Follow these steps to restore a failed volume or node.

Steps
  1. In Grid Manager go to MAINTENANCE > Volume restoration.

  2. Select the Nodes to restore tab, then slide the toggle for Automatic restore mode to the disabled position.

    The number on the tab indicates the number of nodes with volumes requiring restoration.

  3. Expand each node to see the volumes in it that need restoration and their status.

  4. Correct any issues preventing restoration of each volume. Issues will be indicated when you select Waiting for manual steps, if it displays as the volume status.

  5. Select a node to restore where all the volumes indicate a Ready to restore status.

    You can only restore the volumes for one node at a time.

    Each volume in the node must indicate that it is ready to restore.

  6. Select Start restore.

  7. Address any warnings that might appear or select Start anyway to ignore the warnings and start the restoration.

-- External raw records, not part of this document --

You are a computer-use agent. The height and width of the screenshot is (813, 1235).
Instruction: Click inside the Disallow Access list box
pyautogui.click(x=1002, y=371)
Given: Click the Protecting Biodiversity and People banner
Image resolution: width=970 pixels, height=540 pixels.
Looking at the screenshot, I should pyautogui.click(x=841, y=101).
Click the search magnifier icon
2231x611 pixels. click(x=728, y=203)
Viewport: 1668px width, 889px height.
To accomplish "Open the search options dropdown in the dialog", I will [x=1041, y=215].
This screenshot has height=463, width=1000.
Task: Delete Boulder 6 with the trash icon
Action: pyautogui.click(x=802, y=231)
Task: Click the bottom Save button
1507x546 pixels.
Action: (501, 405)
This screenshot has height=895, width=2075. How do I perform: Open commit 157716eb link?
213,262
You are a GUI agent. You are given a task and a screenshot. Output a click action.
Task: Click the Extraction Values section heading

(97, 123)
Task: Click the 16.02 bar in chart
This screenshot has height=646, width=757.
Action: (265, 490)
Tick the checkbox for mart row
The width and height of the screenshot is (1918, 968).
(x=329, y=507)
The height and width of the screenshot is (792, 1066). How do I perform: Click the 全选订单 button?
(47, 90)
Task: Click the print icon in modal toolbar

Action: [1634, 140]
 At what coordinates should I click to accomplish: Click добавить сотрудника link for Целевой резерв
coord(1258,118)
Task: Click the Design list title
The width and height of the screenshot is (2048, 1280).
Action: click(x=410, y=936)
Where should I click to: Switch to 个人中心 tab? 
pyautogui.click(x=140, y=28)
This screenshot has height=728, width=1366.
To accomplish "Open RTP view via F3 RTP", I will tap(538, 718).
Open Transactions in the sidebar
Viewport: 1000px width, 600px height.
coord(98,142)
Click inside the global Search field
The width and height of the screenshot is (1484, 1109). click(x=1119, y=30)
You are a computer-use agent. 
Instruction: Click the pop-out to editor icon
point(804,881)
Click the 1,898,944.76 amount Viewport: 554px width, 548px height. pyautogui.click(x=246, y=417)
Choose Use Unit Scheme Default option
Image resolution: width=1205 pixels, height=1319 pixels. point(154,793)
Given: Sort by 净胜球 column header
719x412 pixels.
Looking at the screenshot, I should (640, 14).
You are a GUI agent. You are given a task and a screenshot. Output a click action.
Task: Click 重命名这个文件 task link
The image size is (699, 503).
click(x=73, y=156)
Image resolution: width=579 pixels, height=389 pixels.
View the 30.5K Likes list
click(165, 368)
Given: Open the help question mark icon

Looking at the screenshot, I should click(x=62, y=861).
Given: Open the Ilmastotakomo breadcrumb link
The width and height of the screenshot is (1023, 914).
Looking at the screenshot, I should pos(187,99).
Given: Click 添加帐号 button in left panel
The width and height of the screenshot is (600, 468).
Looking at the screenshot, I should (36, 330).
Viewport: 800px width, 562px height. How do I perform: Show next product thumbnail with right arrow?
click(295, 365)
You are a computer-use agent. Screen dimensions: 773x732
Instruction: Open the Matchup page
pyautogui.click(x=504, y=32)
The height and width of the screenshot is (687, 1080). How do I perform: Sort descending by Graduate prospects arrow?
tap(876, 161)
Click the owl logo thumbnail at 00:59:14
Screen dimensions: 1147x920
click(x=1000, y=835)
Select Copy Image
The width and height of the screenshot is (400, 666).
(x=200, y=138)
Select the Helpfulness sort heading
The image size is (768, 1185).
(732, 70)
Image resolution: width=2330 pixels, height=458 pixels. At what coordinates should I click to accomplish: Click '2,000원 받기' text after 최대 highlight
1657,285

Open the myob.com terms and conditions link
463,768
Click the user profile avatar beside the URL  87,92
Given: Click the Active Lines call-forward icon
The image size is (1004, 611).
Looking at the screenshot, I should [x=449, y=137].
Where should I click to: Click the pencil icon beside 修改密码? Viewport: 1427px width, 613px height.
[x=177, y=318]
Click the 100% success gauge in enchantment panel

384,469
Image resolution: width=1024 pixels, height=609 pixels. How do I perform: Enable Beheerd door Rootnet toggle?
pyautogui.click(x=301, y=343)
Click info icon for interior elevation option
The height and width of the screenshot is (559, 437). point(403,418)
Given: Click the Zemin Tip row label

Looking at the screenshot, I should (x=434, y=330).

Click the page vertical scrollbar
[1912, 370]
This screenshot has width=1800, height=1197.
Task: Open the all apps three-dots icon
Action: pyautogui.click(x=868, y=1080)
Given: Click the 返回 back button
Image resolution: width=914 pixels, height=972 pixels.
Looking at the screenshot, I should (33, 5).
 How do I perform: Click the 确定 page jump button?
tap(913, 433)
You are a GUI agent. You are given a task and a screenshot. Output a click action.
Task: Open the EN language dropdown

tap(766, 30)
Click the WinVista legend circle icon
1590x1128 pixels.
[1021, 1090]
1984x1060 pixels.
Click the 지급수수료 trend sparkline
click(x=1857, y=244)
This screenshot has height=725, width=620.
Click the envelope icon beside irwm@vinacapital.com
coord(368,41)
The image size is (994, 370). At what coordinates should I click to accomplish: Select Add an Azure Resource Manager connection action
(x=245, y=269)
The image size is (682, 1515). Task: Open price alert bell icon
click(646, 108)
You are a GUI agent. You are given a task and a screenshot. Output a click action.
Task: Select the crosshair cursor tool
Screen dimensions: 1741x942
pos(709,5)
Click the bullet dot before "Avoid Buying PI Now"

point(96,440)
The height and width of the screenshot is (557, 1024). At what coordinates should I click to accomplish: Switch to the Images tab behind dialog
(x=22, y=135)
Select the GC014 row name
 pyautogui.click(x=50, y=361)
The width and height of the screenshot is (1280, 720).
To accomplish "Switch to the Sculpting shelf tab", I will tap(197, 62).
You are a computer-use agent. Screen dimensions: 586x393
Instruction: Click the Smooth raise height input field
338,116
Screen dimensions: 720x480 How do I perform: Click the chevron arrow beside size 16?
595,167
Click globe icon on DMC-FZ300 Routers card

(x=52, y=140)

Nodes are moved from the Nodes to restore tab to the Restoration progress tab when the restoration starts.

If a volume restoration can't be started, the node returns to the Nodes to restore tab.

View restoration progress

The Restoration progress tab shows the status of the volume restoration process and information about the volumes for a node being restored.

Data repair rates for replicated and erasure-coded objects in all volumes are averages summarizing all restorations in process, including those restorations initiated using the repair-data script. The percentage of objects in those volumes that are intact and don't require restoration is also indicated.

Note Replicated data restoration is dependent on the availability of resources where the replicated copies are stored. Progress of replicated data restoration is nonlinear and might take days or weeks to complete.

The Restoration jobs section displays information about volume restorations started from Grid Manager.

  • The number in the Restoration jobs section heading indicates the number of volumes that are either being restored or queued for restoration.

  • The table displays information about each volume in a node being restored and its progress.

    • The progress for each node displays the percentage for each job.

    • Expand the Details column to display the restoration start time and job ID.

  • If a volume restoration fails:

    • The Status column indicates failed (attempting retry), and will be retried automatically.

    • If multiple restoration jobs have failed, the most recent job will be retried automatically first.

    • The EC repair failure alert is triggered if the retries continue to fail. Follow the steps in the alert to resolve the issue.

View restoration history

The Restoration history tab shows information about all volume restorations that have successfully completed.

Note Sizes aren't applicable for replicated objects and appear only for restorations that contain erasure-coded (EC) data objects.